■ Directions for this task: Determine how many lines in the entries below include the word "column", and reply with that number alone.

■ Task input:
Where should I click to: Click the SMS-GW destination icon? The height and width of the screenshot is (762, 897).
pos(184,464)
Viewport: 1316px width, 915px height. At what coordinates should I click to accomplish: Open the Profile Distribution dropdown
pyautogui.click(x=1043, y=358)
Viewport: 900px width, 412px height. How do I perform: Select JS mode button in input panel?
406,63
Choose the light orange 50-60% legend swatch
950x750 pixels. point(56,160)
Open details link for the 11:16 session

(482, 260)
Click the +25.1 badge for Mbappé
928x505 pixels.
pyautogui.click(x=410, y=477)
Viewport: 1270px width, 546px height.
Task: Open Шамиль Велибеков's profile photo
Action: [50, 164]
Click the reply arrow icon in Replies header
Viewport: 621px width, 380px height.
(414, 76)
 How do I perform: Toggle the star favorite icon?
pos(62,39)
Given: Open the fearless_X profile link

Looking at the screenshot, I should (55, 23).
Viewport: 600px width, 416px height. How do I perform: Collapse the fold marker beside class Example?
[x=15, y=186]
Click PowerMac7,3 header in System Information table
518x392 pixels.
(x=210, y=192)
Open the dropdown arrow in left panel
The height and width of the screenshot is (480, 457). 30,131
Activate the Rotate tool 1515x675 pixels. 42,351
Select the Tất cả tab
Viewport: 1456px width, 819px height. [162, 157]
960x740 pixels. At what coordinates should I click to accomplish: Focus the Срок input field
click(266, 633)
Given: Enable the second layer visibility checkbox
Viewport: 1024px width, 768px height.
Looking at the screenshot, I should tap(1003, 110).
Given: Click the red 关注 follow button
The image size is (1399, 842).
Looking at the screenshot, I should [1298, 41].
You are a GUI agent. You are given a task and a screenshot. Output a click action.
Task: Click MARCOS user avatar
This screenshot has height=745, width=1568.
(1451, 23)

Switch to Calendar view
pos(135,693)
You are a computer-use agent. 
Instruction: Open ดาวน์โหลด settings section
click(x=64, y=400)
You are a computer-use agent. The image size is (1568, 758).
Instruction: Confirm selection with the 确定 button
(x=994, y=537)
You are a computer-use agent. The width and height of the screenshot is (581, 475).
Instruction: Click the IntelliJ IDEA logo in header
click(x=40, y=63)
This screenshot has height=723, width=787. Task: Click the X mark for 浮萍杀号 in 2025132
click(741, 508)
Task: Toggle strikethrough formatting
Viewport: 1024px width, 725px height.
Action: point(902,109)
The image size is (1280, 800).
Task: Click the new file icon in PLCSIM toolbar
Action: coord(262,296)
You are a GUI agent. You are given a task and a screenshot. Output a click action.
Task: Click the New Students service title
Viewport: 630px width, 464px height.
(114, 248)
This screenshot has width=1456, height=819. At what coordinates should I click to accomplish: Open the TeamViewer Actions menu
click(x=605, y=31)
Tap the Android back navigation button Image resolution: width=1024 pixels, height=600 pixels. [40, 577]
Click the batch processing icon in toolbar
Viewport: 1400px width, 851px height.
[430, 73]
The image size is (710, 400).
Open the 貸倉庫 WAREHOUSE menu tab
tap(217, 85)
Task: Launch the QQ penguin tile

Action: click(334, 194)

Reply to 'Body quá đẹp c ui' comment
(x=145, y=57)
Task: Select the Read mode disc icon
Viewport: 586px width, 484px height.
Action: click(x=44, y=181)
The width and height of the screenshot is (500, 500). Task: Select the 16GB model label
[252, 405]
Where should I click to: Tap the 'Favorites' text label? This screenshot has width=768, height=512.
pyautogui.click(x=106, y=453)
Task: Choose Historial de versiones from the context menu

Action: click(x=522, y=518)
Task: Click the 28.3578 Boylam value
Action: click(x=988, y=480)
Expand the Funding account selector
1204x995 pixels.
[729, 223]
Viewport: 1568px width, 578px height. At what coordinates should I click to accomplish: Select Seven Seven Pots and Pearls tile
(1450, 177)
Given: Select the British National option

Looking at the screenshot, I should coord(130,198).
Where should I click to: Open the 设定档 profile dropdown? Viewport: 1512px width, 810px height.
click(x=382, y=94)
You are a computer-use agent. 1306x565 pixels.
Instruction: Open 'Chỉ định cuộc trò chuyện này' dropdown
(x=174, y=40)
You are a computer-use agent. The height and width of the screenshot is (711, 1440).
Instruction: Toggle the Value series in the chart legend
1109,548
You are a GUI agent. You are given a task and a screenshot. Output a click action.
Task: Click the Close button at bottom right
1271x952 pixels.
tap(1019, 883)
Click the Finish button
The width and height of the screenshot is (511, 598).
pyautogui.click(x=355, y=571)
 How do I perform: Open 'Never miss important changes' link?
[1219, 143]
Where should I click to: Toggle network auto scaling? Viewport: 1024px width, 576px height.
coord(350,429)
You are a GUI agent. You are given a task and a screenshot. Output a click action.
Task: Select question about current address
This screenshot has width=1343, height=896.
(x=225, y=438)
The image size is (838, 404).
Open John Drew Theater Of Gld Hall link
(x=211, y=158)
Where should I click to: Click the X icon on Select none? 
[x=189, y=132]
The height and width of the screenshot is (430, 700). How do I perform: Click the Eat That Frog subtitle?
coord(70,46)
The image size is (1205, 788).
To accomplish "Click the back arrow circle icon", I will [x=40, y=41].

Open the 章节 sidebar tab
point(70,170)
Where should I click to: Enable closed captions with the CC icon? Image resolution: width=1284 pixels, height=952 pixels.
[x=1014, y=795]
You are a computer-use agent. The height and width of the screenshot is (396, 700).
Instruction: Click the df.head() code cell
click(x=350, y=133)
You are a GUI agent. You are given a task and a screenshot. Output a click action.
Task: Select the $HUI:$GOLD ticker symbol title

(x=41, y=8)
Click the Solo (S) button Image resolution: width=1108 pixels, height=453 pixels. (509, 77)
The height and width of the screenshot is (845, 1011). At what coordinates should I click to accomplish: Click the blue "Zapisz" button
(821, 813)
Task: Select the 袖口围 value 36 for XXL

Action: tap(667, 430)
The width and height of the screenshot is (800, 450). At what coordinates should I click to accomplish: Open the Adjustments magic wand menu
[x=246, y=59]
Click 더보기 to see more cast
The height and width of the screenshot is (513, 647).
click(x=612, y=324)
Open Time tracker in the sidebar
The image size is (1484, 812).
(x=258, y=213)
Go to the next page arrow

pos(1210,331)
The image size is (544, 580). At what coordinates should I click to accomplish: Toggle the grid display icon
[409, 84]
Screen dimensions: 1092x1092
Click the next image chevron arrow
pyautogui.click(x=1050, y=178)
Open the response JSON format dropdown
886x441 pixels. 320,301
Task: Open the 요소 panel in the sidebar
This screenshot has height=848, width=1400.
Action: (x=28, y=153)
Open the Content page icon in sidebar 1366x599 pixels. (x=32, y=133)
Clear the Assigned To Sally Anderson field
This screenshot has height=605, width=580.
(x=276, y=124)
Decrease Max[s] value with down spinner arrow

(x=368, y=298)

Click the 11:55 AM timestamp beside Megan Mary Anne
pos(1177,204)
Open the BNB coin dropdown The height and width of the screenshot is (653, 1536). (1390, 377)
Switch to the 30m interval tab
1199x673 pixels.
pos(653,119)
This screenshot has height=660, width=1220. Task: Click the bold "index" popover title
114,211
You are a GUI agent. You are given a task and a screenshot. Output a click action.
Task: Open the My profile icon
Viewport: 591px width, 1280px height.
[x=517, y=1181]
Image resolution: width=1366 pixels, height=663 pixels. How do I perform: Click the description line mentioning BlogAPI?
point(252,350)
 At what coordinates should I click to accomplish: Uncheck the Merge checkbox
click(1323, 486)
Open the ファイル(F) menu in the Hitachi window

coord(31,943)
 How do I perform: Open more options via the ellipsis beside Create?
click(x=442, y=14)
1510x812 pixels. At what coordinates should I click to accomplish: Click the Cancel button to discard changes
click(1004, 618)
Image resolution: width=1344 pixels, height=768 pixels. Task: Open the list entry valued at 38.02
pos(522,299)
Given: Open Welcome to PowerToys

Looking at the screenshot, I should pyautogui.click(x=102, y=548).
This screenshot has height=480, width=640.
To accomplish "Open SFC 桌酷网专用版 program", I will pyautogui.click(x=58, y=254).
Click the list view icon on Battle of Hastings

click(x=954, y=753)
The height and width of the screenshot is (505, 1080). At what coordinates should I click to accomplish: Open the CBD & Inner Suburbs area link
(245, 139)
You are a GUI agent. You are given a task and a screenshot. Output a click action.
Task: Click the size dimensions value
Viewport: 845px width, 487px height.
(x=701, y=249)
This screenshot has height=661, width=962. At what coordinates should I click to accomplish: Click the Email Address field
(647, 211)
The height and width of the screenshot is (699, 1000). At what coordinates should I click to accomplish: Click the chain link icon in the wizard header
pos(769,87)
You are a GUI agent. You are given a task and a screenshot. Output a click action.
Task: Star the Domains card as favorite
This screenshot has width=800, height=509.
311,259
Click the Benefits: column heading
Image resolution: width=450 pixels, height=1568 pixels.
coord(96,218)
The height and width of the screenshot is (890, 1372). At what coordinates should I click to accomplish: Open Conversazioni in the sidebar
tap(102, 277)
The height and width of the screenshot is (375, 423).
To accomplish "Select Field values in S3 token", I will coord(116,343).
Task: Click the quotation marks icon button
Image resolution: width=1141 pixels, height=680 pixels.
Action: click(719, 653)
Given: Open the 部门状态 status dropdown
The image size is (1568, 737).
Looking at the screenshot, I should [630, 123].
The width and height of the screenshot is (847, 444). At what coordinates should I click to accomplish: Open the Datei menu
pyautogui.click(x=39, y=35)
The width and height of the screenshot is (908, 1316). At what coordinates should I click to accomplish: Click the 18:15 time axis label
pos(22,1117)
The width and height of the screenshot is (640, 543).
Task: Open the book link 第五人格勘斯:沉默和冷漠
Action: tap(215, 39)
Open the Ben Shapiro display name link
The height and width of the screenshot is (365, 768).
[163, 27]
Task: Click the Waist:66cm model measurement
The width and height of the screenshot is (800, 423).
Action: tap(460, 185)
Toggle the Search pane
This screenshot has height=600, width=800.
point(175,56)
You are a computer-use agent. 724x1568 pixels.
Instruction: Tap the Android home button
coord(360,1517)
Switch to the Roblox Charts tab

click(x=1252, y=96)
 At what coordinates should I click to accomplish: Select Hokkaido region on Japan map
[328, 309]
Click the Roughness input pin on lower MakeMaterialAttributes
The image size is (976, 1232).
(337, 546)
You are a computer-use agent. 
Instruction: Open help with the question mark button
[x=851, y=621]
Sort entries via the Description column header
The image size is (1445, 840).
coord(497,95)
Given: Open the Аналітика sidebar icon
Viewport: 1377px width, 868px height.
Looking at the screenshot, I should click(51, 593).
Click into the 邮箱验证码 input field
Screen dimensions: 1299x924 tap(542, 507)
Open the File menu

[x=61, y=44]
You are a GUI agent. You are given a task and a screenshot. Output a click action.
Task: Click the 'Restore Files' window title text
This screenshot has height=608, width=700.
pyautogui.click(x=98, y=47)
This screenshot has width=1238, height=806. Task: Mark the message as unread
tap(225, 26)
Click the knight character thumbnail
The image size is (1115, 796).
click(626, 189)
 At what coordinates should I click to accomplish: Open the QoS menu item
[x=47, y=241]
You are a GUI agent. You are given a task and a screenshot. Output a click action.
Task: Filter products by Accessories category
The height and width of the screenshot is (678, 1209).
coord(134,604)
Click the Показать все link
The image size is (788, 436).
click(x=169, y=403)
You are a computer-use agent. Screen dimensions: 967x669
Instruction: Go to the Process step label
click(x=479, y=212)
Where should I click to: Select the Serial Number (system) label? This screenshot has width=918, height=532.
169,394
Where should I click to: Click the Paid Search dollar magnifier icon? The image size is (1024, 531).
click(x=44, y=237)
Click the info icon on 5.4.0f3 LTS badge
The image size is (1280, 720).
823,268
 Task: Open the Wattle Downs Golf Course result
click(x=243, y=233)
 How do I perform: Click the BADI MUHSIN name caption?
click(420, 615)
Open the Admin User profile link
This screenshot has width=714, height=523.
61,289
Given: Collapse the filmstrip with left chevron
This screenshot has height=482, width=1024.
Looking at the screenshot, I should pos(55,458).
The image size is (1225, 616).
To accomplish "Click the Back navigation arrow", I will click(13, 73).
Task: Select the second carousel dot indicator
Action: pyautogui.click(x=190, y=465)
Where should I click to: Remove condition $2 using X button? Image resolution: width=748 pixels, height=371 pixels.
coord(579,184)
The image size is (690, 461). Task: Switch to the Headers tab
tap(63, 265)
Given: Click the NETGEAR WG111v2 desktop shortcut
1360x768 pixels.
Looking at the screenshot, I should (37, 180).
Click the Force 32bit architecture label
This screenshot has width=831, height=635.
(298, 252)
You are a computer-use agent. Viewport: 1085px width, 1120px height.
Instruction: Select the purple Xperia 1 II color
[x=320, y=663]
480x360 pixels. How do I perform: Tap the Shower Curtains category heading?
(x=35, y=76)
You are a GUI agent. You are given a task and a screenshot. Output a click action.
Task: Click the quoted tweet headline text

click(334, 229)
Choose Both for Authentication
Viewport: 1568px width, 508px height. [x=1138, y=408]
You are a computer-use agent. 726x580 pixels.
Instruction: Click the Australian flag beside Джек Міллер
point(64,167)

■ Exercise answer: 2